Imagine we are selecting molecules for an assay and imposed an AMW cutoff of 180 – admittedly very low. We would then ignore Aspirin, with an AMW of 180.66, and instead we would test the “lighter” .

But it gets worse. Imagine if the Lilly chemists looking for antidepressants had imposed an AMW cutoff of 308. That would have excluded Prozac, with an AMW of 309,

and instead they would have tested the “more desirable lighter molecule”with an AMW of just 306.
Again, an AMW cutoff or bias could see us miss Zyprexa, AMW 312.4 and instead use the “lighter” molecule AMW 308.

Or the even more lighter still Oxygen variant! Now, of course, no medicinal chemist faced with the choice between these molecules would choose the second one, that’s obvious. Logp estimates would probably eliminate molecules that are all or mostly carbon atoms.

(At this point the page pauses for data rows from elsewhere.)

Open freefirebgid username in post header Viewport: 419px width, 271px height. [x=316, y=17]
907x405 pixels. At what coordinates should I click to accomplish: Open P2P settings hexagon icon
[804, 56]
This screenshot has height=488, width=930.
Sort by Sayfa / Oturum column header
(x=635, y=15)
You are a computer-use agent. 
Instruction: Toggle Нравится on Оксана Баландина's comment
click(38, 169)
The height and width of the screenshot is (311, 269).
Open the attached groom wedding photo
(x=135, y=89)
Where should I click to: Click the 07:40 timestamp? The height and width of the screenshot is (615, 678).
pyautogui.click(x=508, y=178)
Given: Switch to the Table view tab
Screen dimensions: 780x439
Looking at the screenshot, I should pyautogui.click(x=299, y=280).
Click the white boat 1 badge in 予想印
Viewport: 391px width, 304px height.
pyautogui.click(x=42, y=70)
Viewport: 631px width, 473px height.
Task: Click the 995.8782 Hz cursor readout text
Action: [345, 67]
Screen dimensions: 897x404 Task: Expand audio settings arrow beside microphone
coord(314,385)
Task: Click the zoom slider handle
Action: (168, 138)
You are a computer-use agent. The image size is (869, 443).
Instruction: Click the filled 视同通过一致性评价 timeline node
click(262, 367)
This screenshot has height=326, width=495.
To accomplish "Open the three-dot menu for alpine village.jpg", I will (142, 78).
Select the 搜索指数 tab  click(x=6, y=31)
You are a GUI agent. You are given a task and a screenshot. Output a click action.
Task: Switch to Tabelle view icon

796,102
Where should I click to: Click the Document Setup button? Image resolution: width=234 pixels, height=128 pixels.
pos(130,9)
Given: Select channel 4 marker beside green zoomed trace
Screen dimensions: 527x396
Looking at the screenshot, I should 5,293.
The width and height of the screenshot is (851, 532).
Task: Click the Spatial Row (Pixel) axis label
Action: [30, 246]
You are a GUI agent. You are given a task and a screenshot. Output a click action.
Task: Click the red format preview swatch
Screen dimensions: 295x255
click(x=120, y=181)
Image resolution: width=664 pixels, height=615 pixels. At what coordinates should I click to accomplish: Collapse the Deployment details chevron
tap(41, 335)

But what the examples above show is that in any automated system that is basing decisions on AMW, there will be a systematic, albeit small, bias towards Carbon atoms and against Nitrogen and Oxygen atoms. Why? A single CH2 group contributes 14 to AMW, whereas an NH contributes 15, and a two connected Oxygen atom 16. As terminal groups, CH3 is 15, NH2 is 16 and OH is 17. A Pyridine Nitrogen contributes 14, but an aromatic Carbon contributes 13, t-butyl groups preferred over CF3. Carbon wins the low AMW contest every time.

Now, how significant is this. Probably very small in most practical applications. I’d say that if you are setting up some kind of automated process, and you have equivalent access to AMW and the number of heavy atoms, use the number of heavy atoms in order to eliminate any small, pro-Carbon bias.


We see that automated procedures using AMW instead of natoms, will not only systematically suppress elements like P, S, Cl, Br and Iodine, but may also work to drive out N and O atoms as well!